COLUMBIA - As a part of Earth Hour activities, students in Columbia Public Schools will plant young sapling trees around the district.
District coordinator Mike Szydlowski said 1,000 trees were distributed to students at no cost. The students were instructed to maintain their plants and analyze the length of the growing season. Szydlowski said the growing season has increased by 10 to 20 days depending on the type of tree. The goal for these students is to record when the first bud burst and when the last leaf fell as a way to encourage students to care for the Earth.
"We are trying to make it more relevant, not just here's a tree, but here's the learning behind what you're doing," Szydlowski said.
This project mirrors other green initiatives Columbia Public Schools have implemented. Grant Elementary's eco schoolhouse is one example. After a fire destroyed the inside trailer in 2007, the community came together to build a one room schoolhouse that exemplified sustainable design.

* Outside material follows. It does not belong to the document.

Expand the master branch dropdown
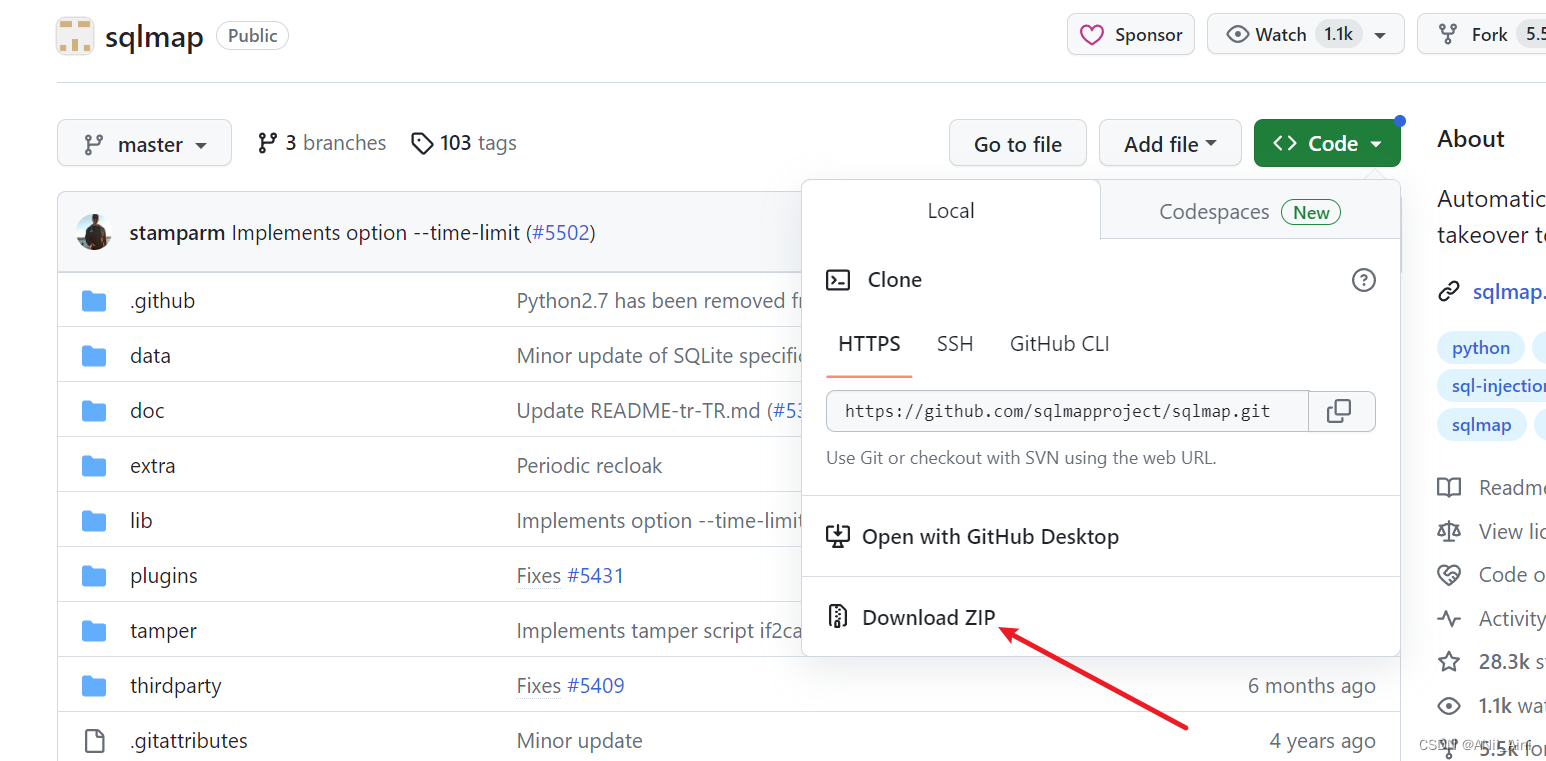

According to 5th grade teacher, John Nies, the schoolhouse is now a place where students are not only learning about sustainability and the environment but also teaching others about it.
"We learn from the building and then we teach others in the community about sustainable design. And we use the building itself through science, and math, and literacy activities to learn more about the environment and ecology," Nies said.
These ideas also reflect the science taught throughout Columbia Public Schools.
"The students will study how have we adversely or positively affected the environment and unfortunately it's mostly adversely. So what can we do to make it as better as we, as good as we can get it," Szydlowski said.
In the fall Szydlowski said the district will remind the students to record when the first leaf falls from the tree they planted for Earth Hour.